There certainly aren’t a lot of women working on mainstream American titles, though, and I have to wonder why. It isn’t that women can’t do it (proof below), or even that women are inherently disinterested in mainstream comics; something’s keeping them out. There have been lively discussions about that topic on this very blog – here is a recent one, and here is more of a classic.

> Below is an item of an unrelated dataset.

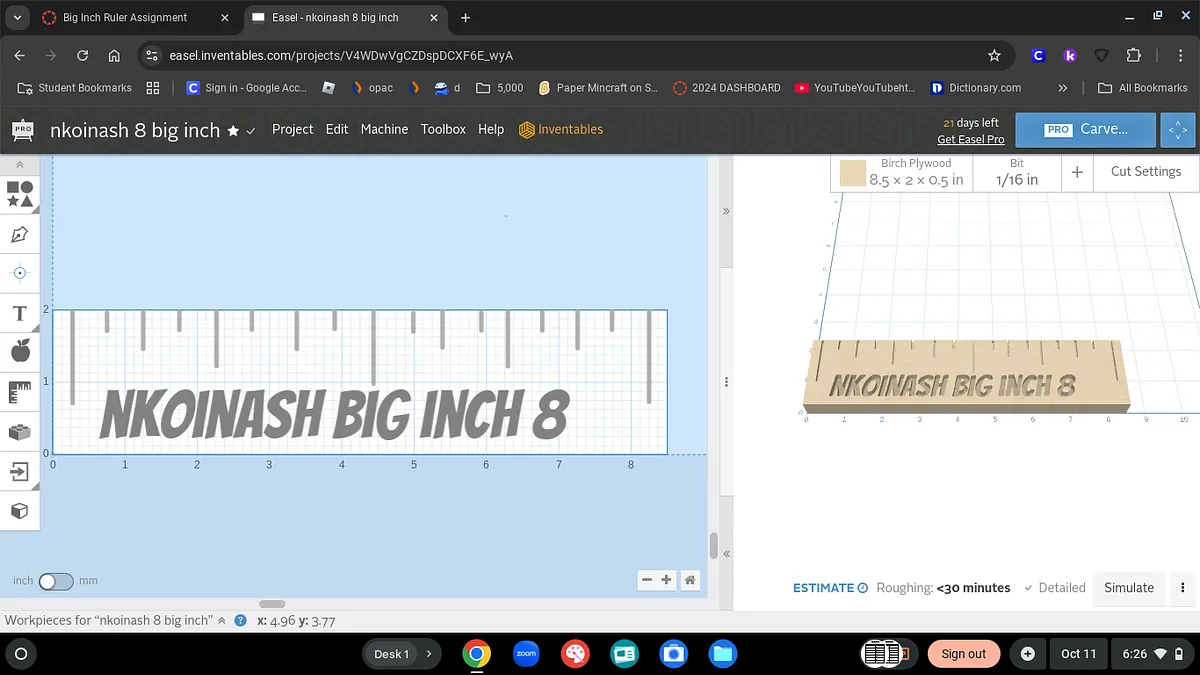The width and height of the screenshot is (1200, 675).
Task: Select the Text tool
Action: (x=20, y=314)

When I thought about women creators in comics (in the West), the first name that came to mind was Jill Thompson. Apparently I was right on the money with that, since her Web site says she is “the most well-known female comic book artist working in the comics industry today.” She has done art for a lot of mainstream titles, including some of my favorites, Sandman and The Invisibles. These are girl-friendly mainstream titles, of course, especially Sandman. She’s also illustrated even more mainstream ones (more tights and capes, fewer girls) – Batman and Spiderman and Wonder Woman. (Do I know which series? No. I find the myriad divisions of Batman and Spiderman and Wonder Woman and the like incredibly confusing, and frankly, I can barely get out of bed and get to work every morning, much less keep track of superheroes. Ignore ’em all and let God sort ’em out, I say.) (I do know who’s DC and who’s Marvel, if that makes anyone feel any better. Although I frequently say Superman when I mean Spiderman, much to the irritation of my son and husband. I do know the difference, I just apparently don’t – care.) (And the names Superman and Spiderman are treated differently, now that I think of it. Like Kmart and Wal-Mart. One has a hyphen and a capital letter in the middle, and one doesn’t. I know this because I am an editor and people get it wrong all the time. Or people used to, when people were writing about Kmart. My easy way of remembering it is that Kmart has nothing and Wal-Mart has everything.) (I don’t actually have any other pointless interjections at this point; I just wanted to throw in another parenthetical comment to show I could do it.) I’ve seen a certain amount of Thompson’s work on those titles, and I don’t especially like any of it. It fits in with the rest of mainstream comics artwork, which is what it’s supposed to do.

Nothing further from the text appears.